Russia to sell three large coal deposits in Ulug-Khem basin

Wednesday, 14 April 2010 10:34:43 (GMT+3)   |  

Russia's federal agency for natural resource use, Rosnedra, plans to sell three large coal deposits, with total coking coal reserves of 1.65 billion mt, in the Ulug-Khem basin in Russia's Tuva Republic, Russian newspaper Kommersant has reported, adding that the Russian government wants to create the country's largest coal mining complex in the area, to be operated by several private companies.

In this connection, on Friday, April 9 Russian Prime Minister Vladimir Putin said that his government is preparing a tender for the development of the coal deposits in Tuva, which will be attended by many large companies. According to Kommersant, the tender will include the western, central and eastern deposits with total reserves of about 1.65 billion mt of coking coal of Zh grade. This volume is comparable to the country's largest coal deposit, the Elga deposit, owned by Russian mining and steel group Mechel, with reserves totaling two billion mt.
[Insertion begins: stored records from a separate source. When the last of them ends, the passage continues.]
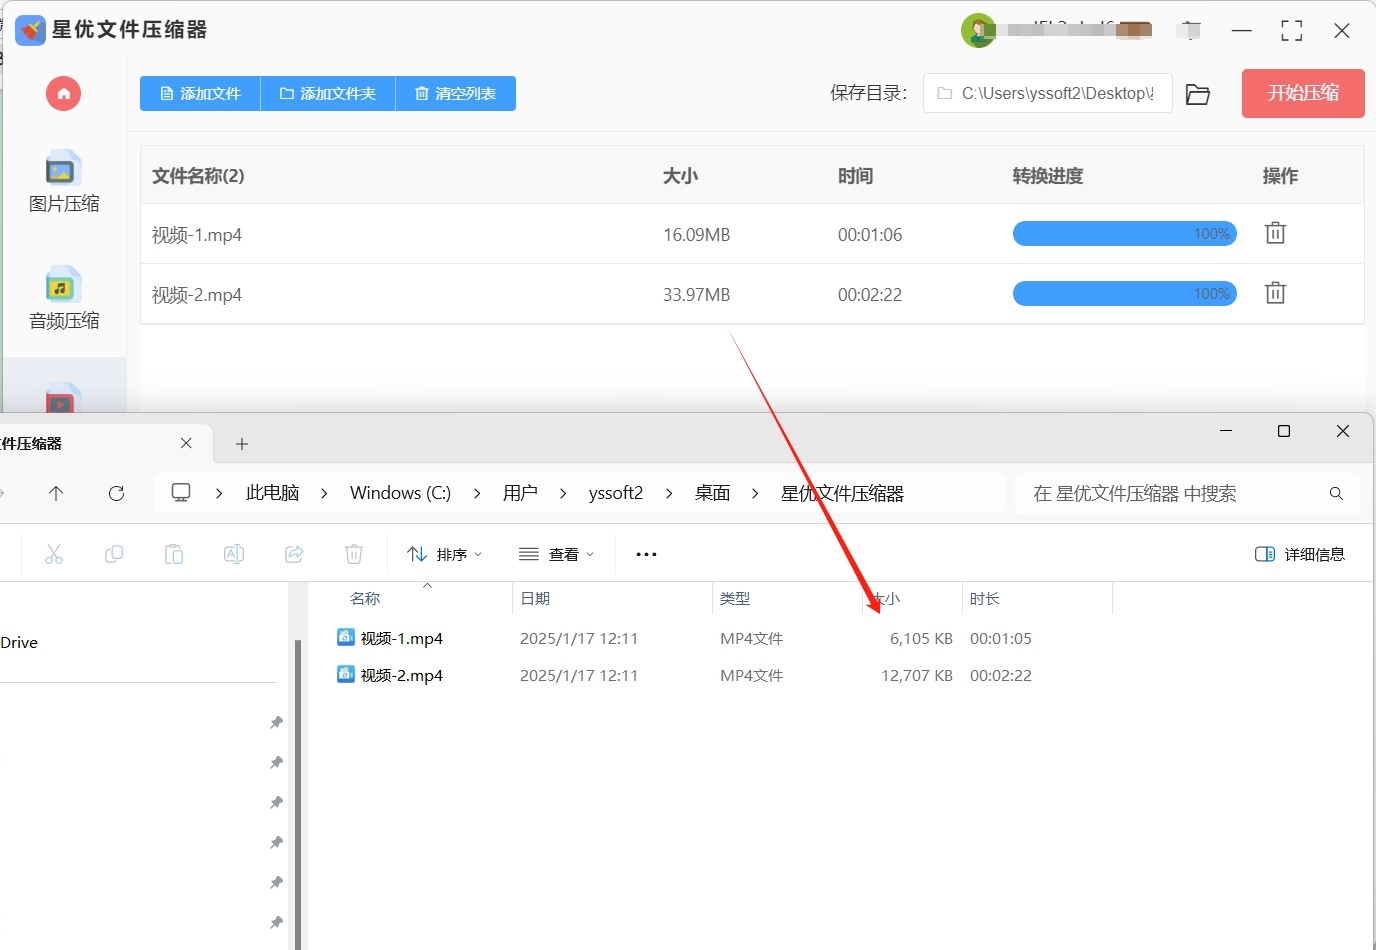1376x950 pixels.
Task: Expand the 排序 sort dropdown
Action: click(445, 554)
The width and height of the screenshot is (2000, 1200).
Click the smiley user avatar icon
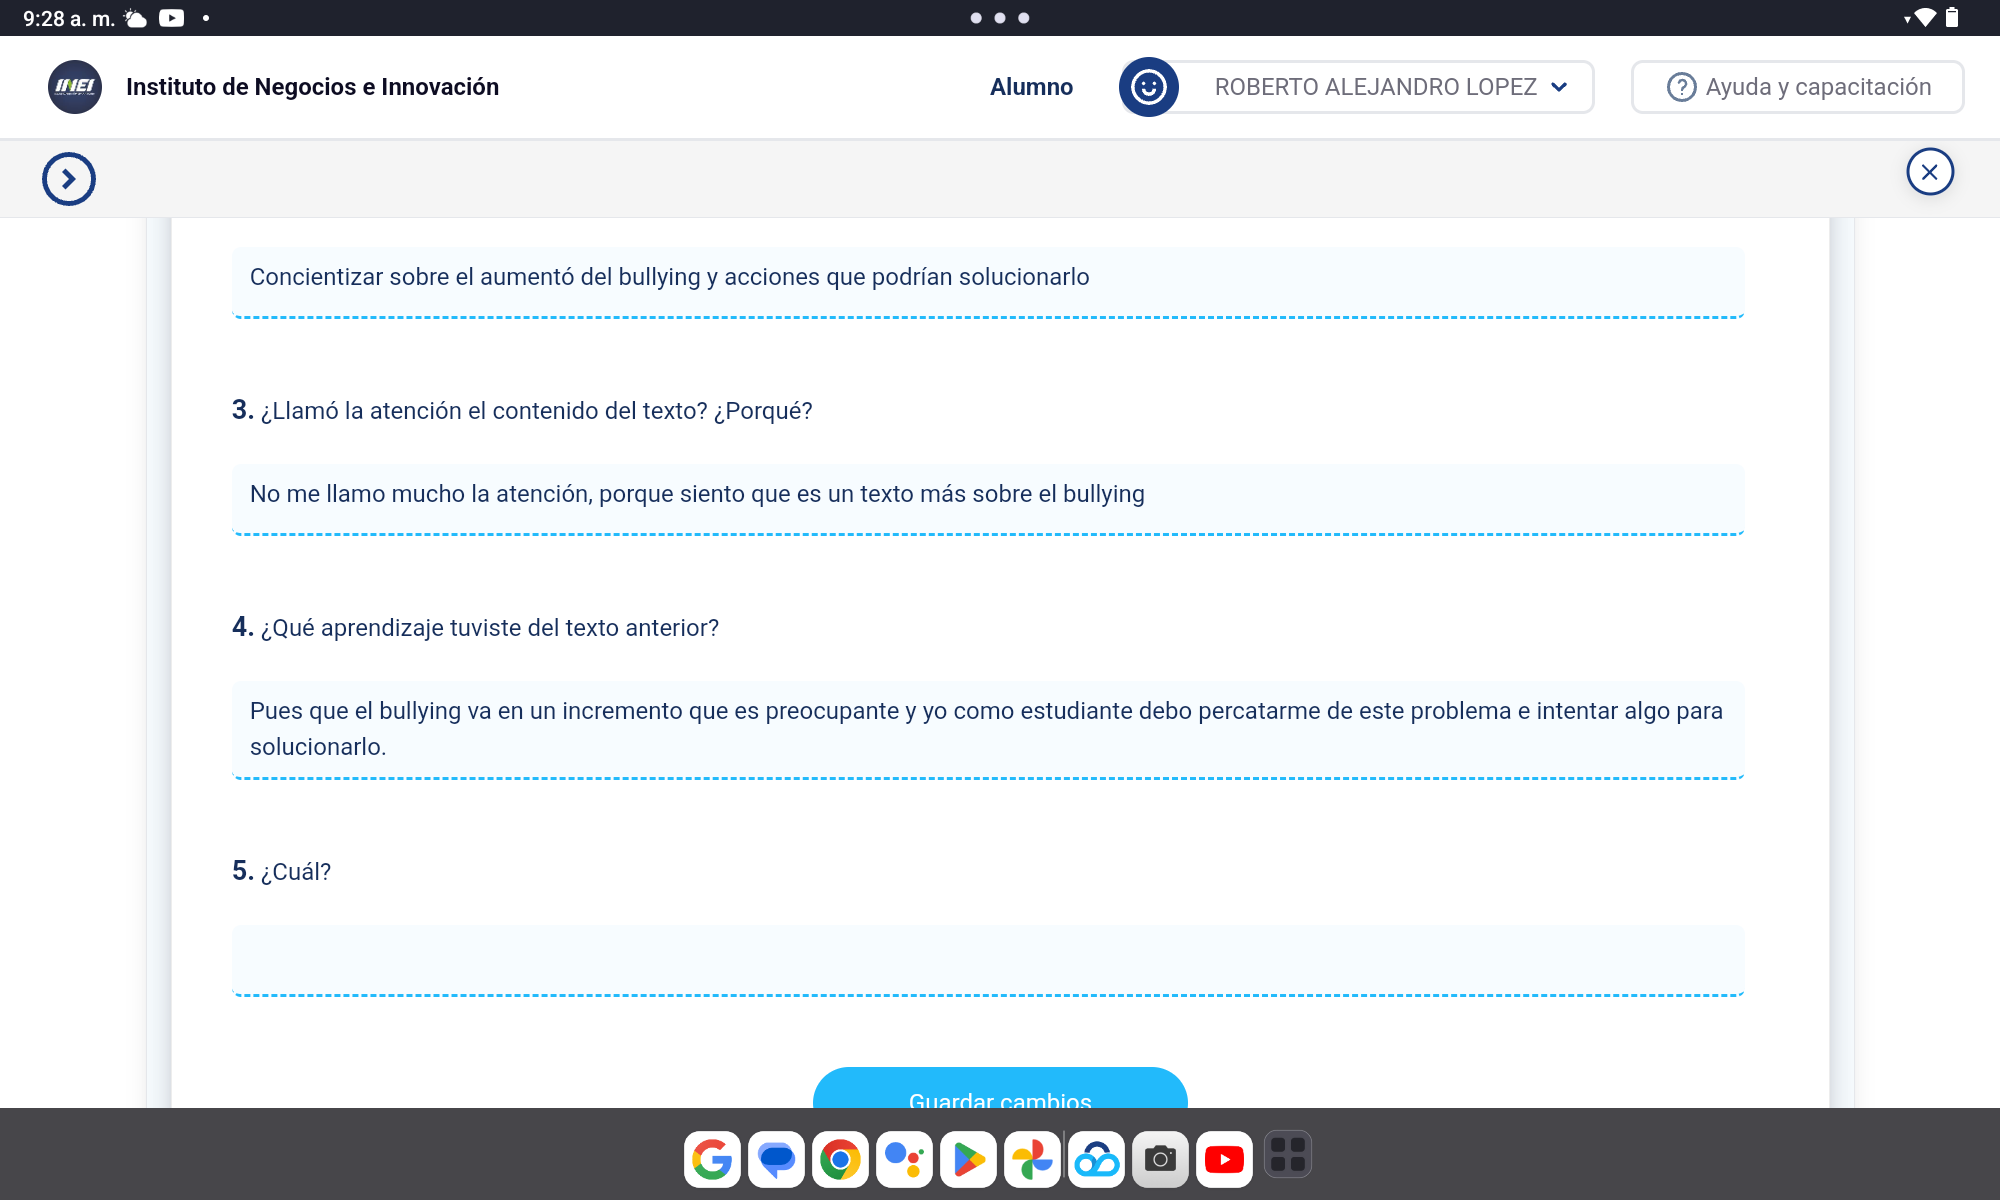(1148, 87)
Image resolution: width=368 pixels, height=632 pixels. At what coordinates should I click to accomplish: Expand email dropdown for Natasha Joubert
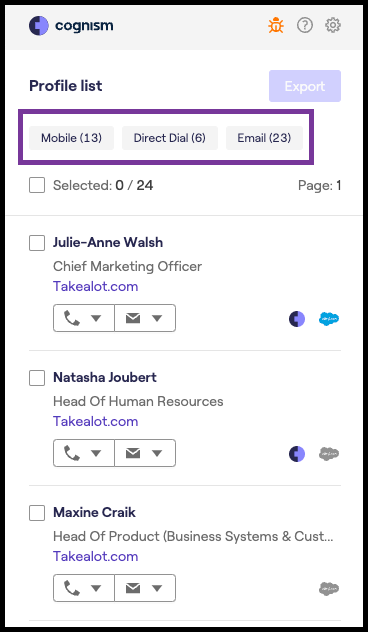(x=145, y=453)
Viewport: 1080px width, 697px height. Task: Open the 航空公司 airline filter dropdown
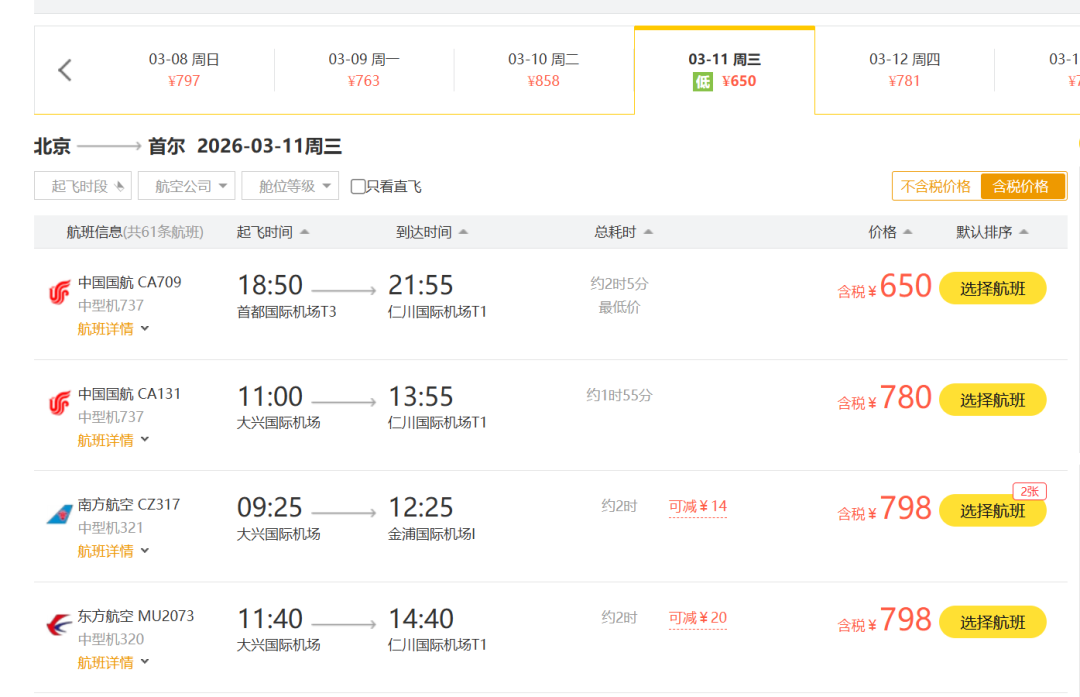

The development of the coal deposits in the region is dependent on the construction of a 418 km railway between Kyzyl and Kuragino, carried out on a government-private sector partnership base, and which is planned to be finished in 2014. According to Mr. Putin, the common use infrastructure development at the Ulug-Khem basin will be carried out by the companies which receive licenses, which will unite into a consortium.

The coal reserves of the Ulug-Khem basin, among the largest in Russia, amount to about 20 billion mt, including 13.7 billion mt of coking coal.
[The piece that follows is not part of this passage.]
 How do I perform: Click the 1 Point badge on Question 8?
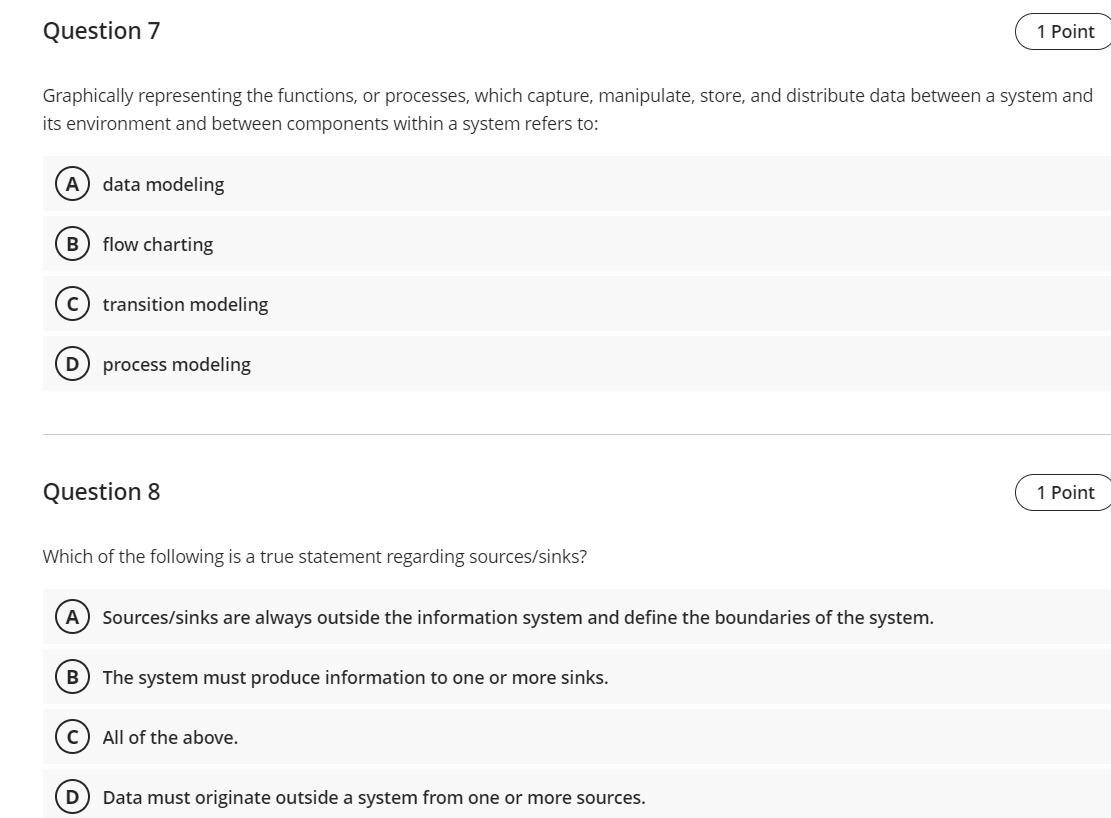(1063, 492)
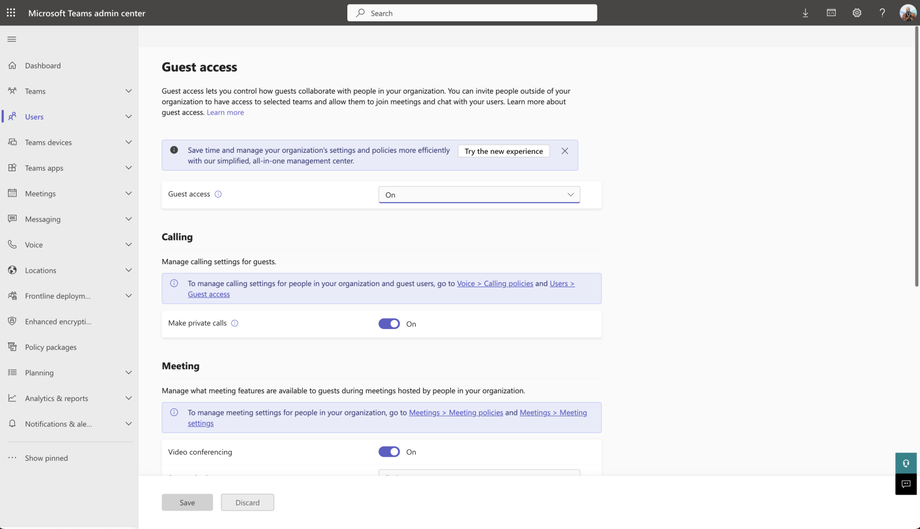
Task: Open Policy packages in sidebar
Action: (x=51, y=347)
The Russian steelmaker Severstal is likely to participate in the tender for one of the deposits. On Friday, Severstal CEO Alexei Mordashov presented his company's concept of the development of the Ulug-Khem basin at an exhibition for innovative projects held in Russia's Novosibirsk city, which was attended by Mr. Putin.

In addition, according to market players, interested parties in the Ulug-Khem basin may also include Russian steelmakers Novolipetsk Steel (NLMK), which does not have its own coal reserves, and Magnitogorsk Iron and Steel Works (MMK), which currently obtains around half the coal it needs from its own supplies. Meanwhile, due to its proximity to China, the project will be also interesting for exporters, such as Russian coal mining company Kuzbassrazrezugol and Mechel.